Well, I do now because I've just written it. It's an implementation
of the Jenness algorithm. He doesn't say how he copes with the edges,
so what I do is extend the grid by 1 pixel all round and fill the edge
with the nearest value from the grid.

 It's written in C and does a 2000x2000 grid in a couple of seconds.

 > b=matrix(runif(2000*2000),2000,2000)
 > system.time(print(sacalc(b)))
 [1] 4592546
    user  system elapsed
   1.868   0.076   1.941

 now currently it doesn't take into account the grid spacing - it
assumes the cells are 1 unit apart and that's the same scale as the
values. Simple enough to add scaling but fiddly to integrate it into
SpatialGrid objects. Matrices are so much simpler :)

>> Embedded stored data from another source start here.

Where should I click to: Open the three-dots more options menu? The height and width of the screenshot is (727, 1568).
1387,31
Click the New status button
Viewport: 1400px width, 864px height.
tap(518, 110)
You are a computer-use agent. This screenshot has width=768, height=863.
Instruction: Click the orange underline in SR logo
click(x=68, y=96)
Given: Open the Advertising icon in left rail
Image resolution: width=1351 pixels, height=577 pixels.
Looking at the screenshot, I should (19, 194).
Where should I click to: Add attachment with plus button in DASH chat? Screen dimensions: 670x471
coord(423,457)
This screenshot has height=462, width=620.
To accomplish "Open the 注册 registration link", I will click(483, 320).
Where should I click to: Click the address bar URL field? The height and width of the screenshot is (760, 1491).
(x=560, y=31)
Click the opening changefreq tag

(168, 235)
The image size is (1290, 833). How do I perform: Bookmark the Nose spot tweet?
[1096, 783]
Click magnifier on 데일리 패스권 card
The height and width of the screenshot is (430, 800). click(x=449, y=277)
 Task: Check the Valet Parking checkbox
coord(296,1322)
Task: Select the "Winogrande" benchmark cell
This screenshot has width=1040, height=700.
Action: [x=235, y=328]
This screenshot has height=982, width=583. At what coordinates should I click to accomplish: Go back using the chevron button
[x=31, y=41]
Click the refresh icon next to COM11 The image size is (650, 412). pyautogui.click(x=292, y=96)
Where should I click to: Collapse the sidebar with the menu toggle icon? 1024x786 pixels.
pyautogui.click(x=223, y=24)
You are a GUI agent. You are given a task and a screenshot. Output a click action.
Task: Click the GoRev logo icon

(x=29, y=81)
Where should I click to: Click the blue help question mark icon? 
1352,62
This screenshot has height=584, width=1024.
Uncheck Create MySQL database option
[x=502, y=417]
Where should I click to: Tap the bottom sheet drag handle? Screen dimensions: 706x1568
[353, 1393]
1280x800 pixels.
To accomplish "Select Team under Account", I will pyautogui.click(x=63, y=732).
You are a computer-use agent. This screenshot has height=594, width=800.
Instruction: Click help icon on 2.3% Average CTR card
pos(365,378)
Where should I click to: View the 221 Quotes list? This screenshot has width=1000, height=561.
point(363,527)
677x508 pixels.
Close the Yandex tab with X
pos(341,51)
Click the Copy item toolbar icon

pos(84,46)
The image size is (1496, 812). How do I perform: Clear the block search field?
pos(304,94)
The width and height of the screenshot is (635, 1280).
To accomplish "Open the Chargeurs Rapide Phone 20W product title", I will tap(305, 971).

 Also, it's one C file and one R file, no documentation, and I've not
tested it hardly, and I can't build it for Windows.

Barry
#
Barry, I wouldn't object integrating it in sp. Can it cope with missing
values in the grid? Would you be willing to write a short help file with
some reference to the algorithm used? (I found this one:
http://www.jennessent.com/downloads/WSB_32_3_Jenness.pdf )
Barry Rowlingson wrote:
That's why SpatialGridDataFrames have an as.matrix method. Of course you
loose the cell size.

  
    
#
On Wed, Apr 14, 2010 at 4:38 PM, Edzer Pebesma
<edzer.pebesma at uni-muenster.de> wrote:
Not sure what to do about missing values, but that would be the way
to deal with non-rectangular areas. An NA cell would obviously
contribute 0 to the total surface, but it also affects the calculation
of surface areas for the eight adjacent cells.

 Currently it's just C code called with .C, so dealing with NA is
inherently troublesome anyway! Maybe I can rewrite to use .Call, but
there's a cricket match on...

Barry
#
On Wed, Apr 14, 2010 at 5:00 PM, Sharon Baruch-Mordo
<sharonb_m at yahoo.com> wrote:
Ah, sorry, sacalc() is the function I wrote, and it's not included. The line:

   b=matrix(runif(2000*2000),2000,2000)

 just creates a 2000x2000 matrix of random numbers (representing
heights) between 0 and 1. It won't be a very smooth surface! The
resulting output being about 2000x2000 shows I'm getting in the right
ballpark. In fact if I change the values in "b" to be smaller, meaning
a relatively flatter surface compared to the grid size, the result
tends towards 2000x2000, which is comforting.

 sacalc just works on a 2d matrix of values, and treats them as
heights in the DEM. It can't clip it to a polygon, but Edzer's
comments on NA (missing data) values has given me some ideas...

Barry
#
On Wed, Apr 14, 2010 at 5:03 PM, Barry Rowlingson
<b.rowlingson at lancaster.ac.uk> wrote:

            
Right, well I didn't realise you could call ISNA(x) from .C code.
I've just implemented something for handling NA...

 When considering a cell with an NA value, the area contribution is
zero (whatever its neighbours are)

 When considering a non-NA cell with NA-valued neighbours, pretend the
neighbour cell had the same value as the considered cell.

 I've implemented this, and it seems to be consistent with
expectations... Will sort out docs tomorrow.